BNSF and Navajo Transitional Energy Co. (NTEC) have put their heads together and reached a settlement regarding coal shipments. It’s like a harmony on the tracks!
In a joint filing to the Surface Transportation Board (STB) on Thursday, BNSF and NTEC requested a pause on any further action until January 8, 2024. Why? That’s when they expect this settlement to be all wrapped up.
Now, the specifics of the settlement terms are still under wraps. However, the good news is that they’re shaking hands on a resolution. It’s like a friendly agreement to keep those coal shipments rolling smoothly.

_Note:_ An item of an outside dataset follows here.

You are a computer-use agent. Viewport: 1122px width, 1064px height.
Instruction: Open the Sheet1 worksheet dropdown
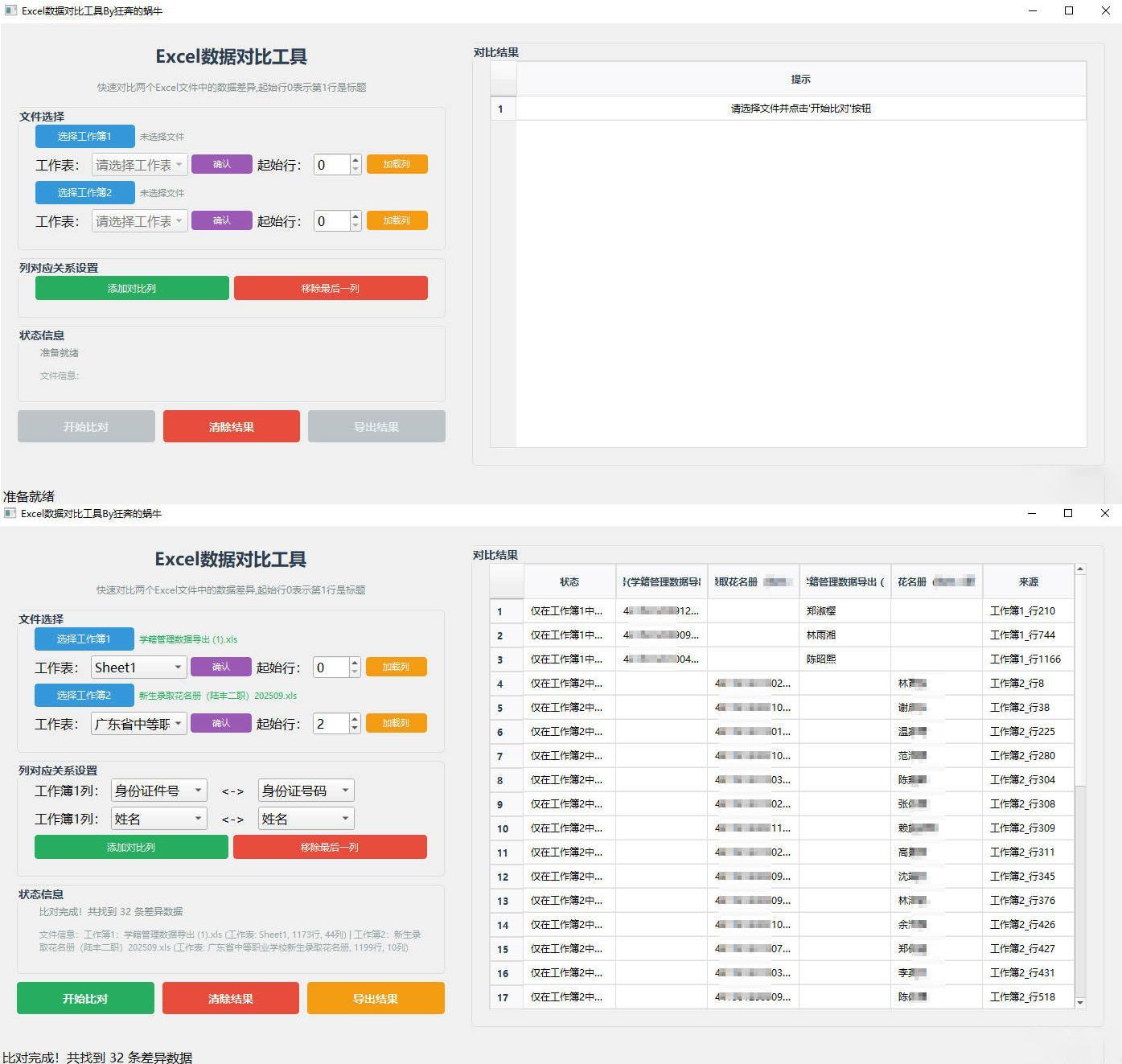point(138,667)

Just a little throwback – NTEC had raised concerns back in April. They were asking the STB for an emergency service order against BNSF. Why? Well, they felt BNSF wasn’t holding up its end of the deal when it came to shipping the volumes of coal NTEC wanted to export.
Picture this – NTEC’s Spring Creek mine in Montana, bursting with coal ready to make its way to Westshore Terminal in British Columbia. They needed BNSF to ensure top-notch service. This is so NTEC’s customers could seamlessly arrange for ocean transport once the coal hit Westshore.
In April, NTEC laid it out for the STB, saying that BNSF breached its duty to provide adequate common carrier service. As a result, they wanted the STB to define the scope of BNSF’s common carrier obligation and throw in some relief.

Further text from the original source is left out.